_RECORDS FOR THE EXERCISE_:
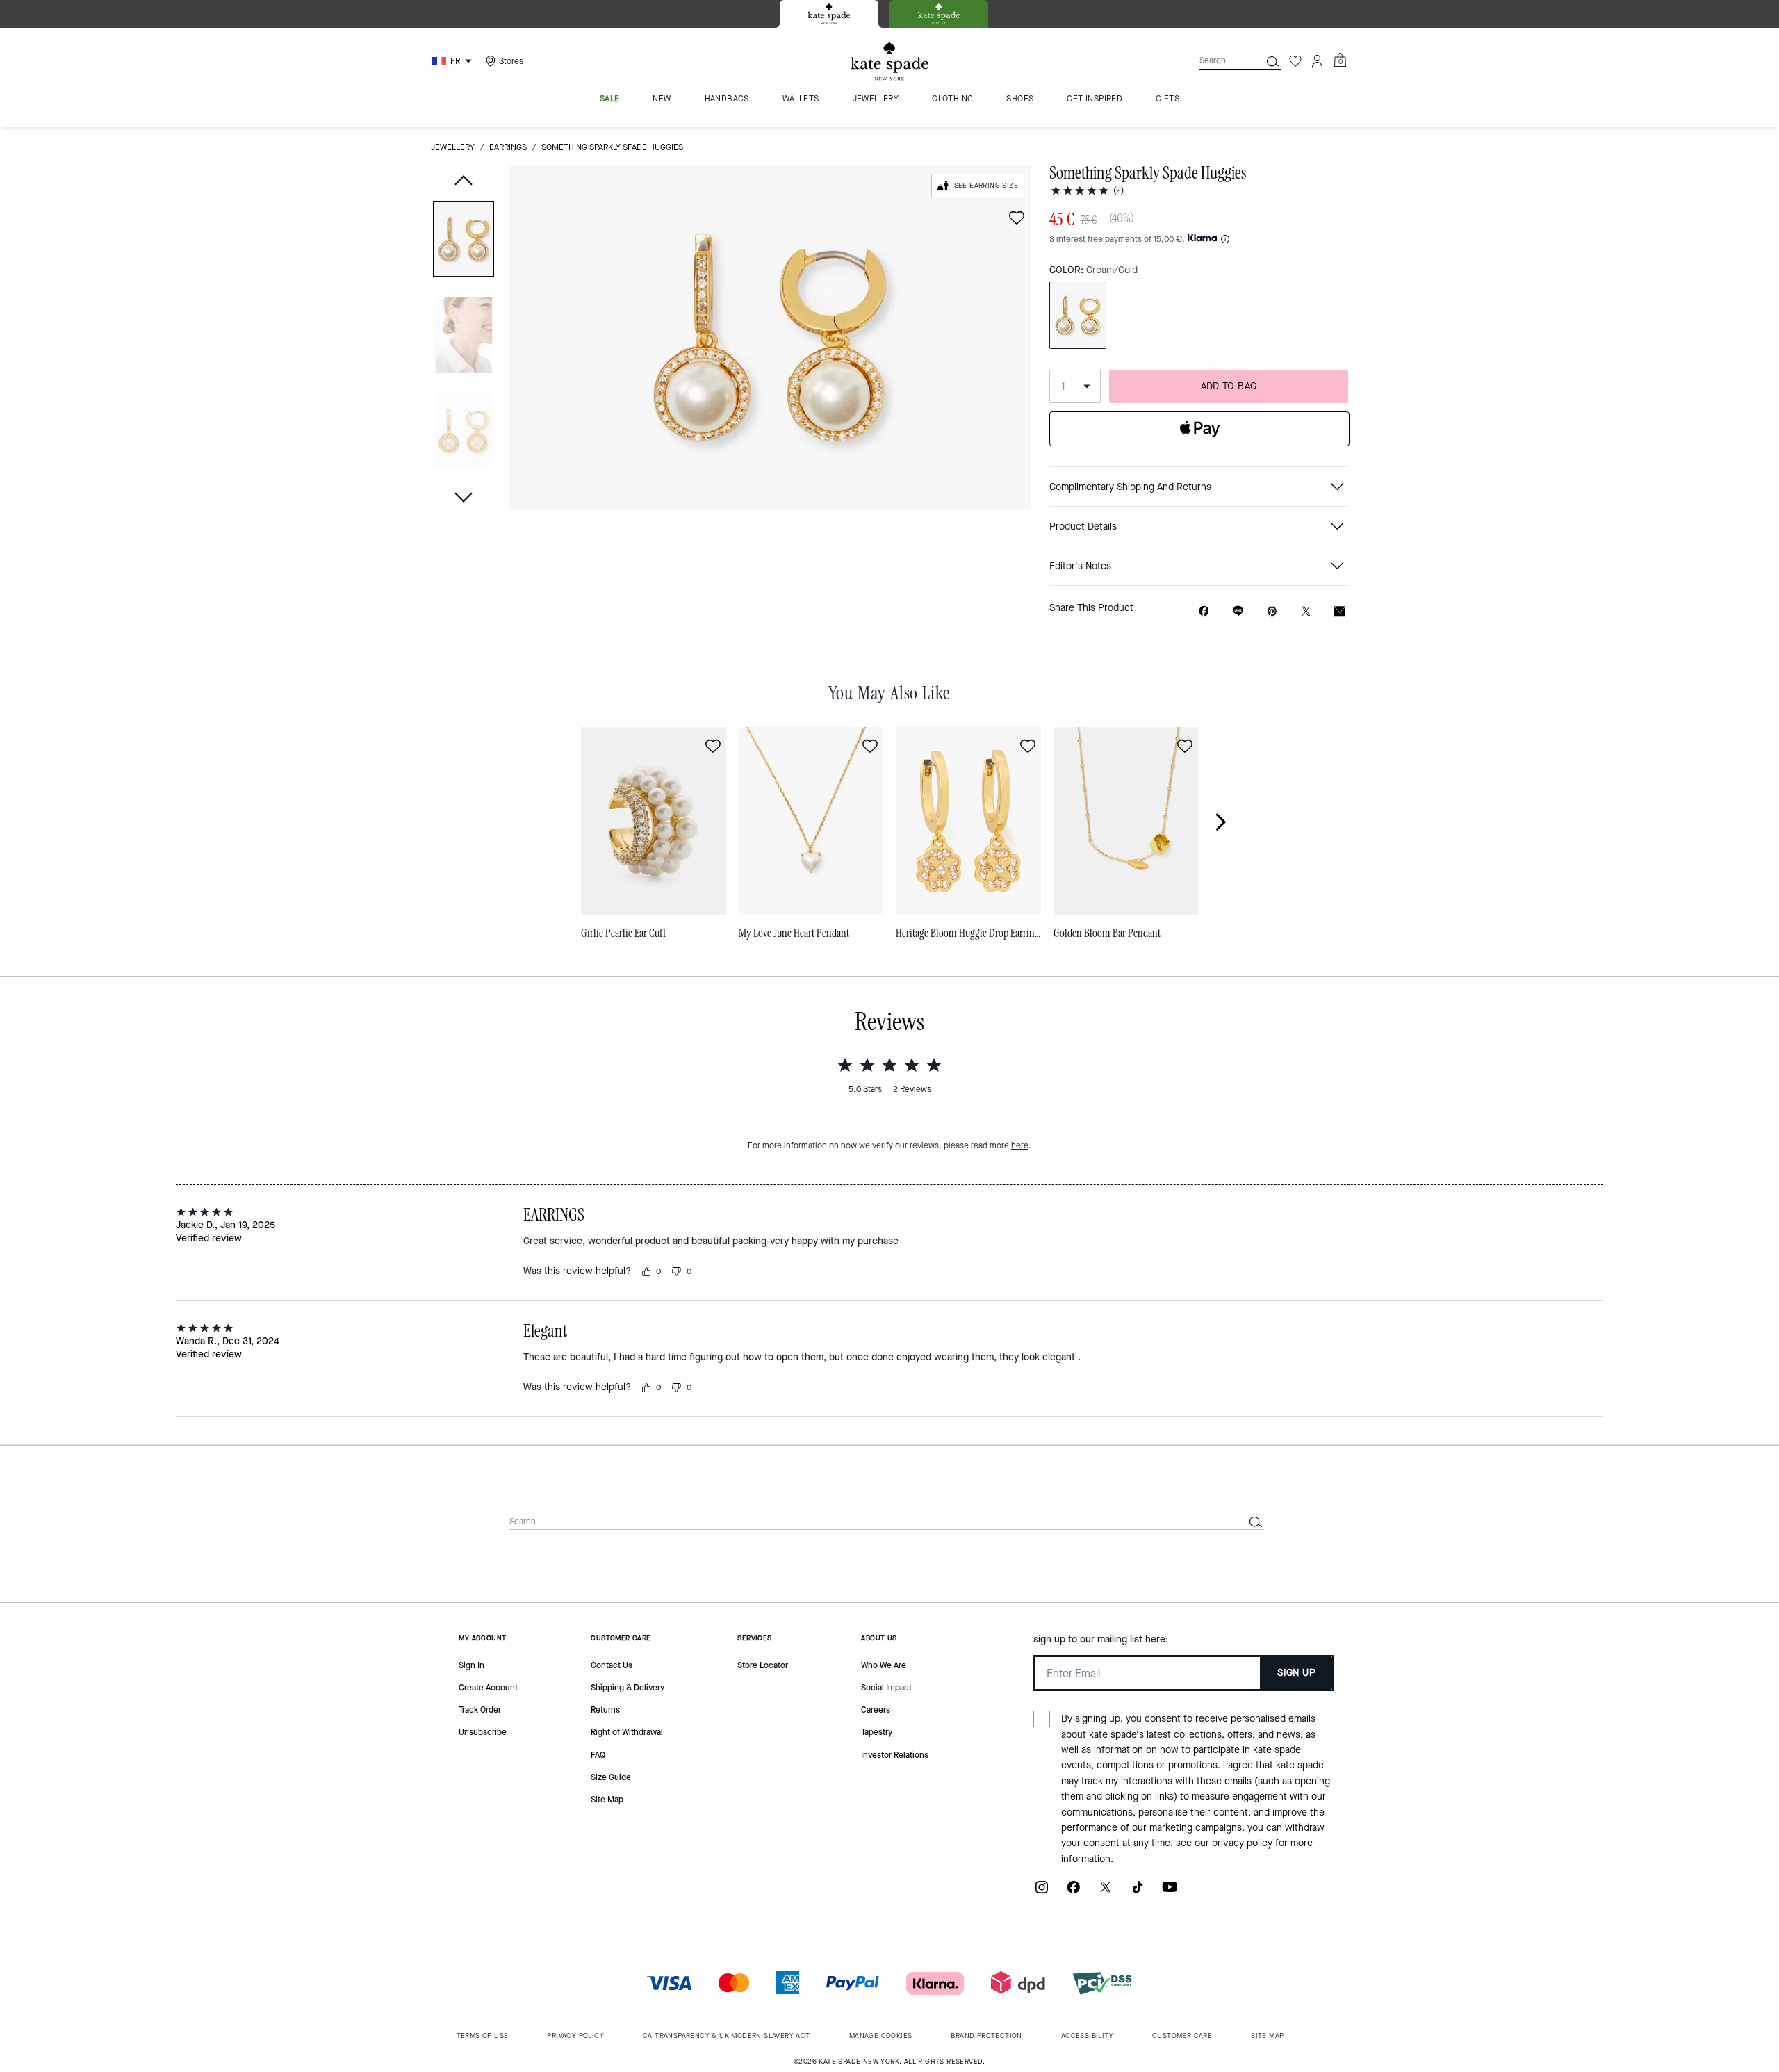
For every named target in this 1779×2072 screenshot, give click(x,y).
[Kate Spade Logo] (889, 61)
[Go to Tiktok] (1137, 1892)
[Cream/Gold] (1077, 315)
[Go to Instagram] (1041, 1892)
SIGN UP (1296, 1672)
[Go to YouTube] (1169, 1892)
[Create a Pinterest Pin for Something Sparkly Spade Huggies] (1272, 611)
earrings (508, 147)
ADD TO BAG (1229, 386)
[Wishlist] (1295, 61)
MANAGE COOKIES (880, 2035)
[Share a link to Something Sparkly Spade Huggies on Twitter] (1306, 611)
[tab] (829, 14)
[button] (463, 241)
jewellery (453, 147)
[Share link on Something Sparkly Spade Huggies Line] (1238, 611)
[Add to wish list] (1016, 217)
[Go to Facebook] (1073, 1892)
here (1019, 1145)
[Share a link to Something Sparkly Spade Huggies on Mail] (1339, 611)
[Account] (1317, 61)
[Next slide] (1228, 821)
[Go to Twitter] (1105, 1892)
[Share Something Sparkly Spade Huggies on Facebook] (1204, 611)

---

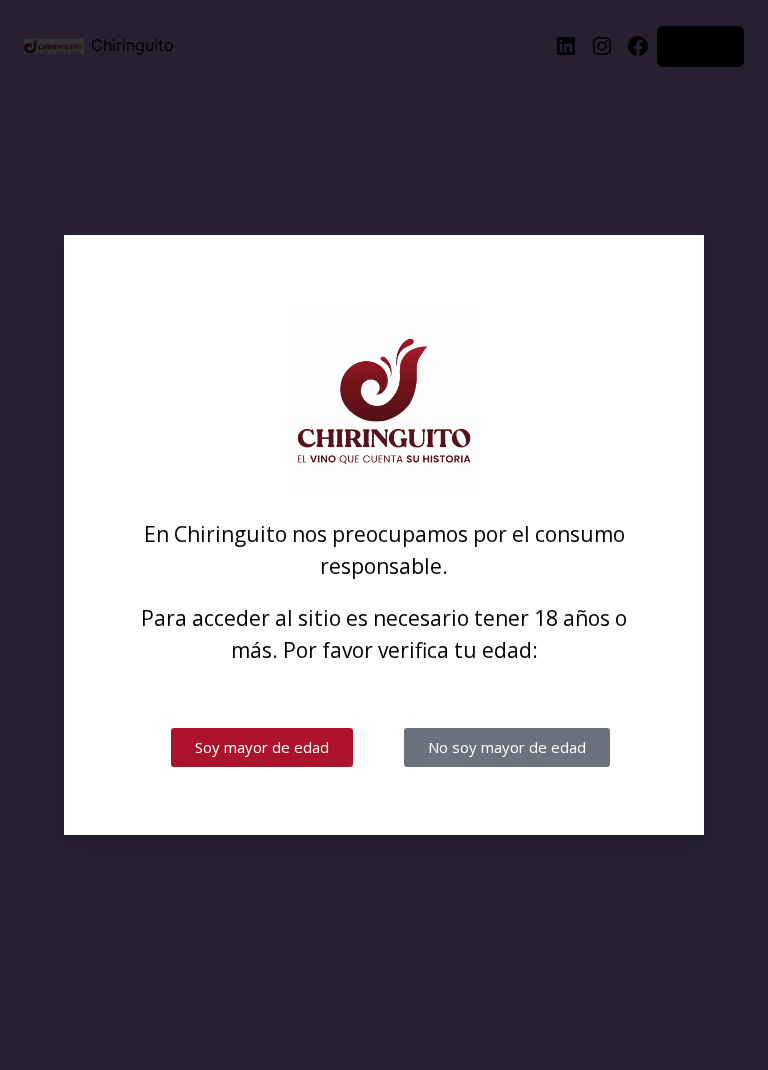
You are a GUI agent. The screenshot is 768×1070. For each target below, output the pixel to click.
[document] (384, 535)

_WORK INSTRUCTIONS_:
What lines in the material above hold the string "screenshot"? List them.

_ANSWER SPACE_:
For every named target in this 1779×2072 screenshot, give click(x,y).
You are a GUI agent. The screenshot is 768×1070. For each target below, output the pixel to click.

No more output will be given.